(Beginning of EXERCISE INPUT)

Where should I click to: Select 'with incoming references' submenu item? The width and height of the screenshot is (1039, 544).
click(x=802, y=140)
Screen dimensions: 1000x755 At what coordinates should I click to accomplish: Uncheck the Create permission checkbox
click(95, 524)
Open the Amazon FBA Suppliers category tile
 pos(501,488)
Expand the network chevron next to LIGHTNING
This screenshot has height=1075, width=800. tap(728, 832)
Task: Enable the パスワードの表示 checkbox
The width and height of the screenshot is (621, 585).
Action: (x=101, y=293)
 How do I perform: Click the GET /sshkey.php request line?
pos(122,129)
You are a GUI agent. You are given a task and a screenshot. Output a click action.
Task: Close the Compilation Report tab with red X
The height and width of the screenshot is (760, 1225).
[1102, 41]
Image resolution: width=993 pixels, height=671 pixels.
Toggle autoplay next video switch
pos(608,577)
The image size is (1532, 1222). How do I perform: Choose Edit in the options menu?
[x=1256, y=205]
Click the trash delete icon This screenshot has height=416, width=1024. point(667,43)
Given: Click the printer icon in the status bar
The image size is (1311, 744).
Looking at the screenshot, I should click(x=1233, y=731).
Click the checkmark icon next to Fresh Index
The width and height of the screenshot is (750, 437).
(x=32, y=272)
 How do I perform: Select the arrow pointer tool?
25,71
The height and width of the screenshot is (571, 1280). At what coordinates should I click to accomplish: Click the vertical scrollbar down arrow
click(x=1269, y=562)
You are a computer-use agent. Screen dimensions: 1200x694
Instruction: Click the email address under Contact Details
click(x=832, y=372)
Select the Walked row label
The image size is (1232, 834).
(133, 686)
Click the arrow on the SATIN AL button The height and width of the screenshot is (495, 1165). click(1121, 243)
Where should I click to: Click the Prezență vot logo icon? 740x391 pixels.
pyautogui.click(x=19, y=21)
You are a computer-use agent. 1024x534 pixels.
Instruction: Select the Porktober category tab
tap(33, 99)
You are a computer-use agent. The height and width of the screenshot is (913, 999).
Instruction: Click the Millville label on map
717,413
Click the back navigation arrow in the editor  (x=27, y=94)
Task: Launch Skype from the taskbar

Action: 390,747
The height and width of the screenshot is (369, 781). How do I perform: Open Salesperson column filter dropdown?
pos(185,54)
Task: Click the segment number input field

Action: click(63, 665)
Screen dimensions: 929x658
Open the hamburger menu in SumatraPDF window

(End of EXERCISE INPUT)

ACTIVITY
Nothing should appear in the answer except the lines above from the line with "You are a GUI" through the line with "Given: Click the", both included, written out exactly.

SOLUTION FOR THIS TASK
You are a GUI agent. You are given a task and a screenshot. Output a click action.
Task: Close the Compilation Report tab with red X
The height and width of the screenshot is (760, 1225).
[1102, 41]
Image resolution: width=993 pixels, height=671 pixels.
Toggle autoplay next video switch
pos(608,577)
The image size is (1532, 1222). How do I perform: Choose Edit in the options menu?
[x=1256, y=205]
Click the trash delete icon This screenshot has height=416, width=1024. point(667,43)
Given: Click the printer icon in the status bar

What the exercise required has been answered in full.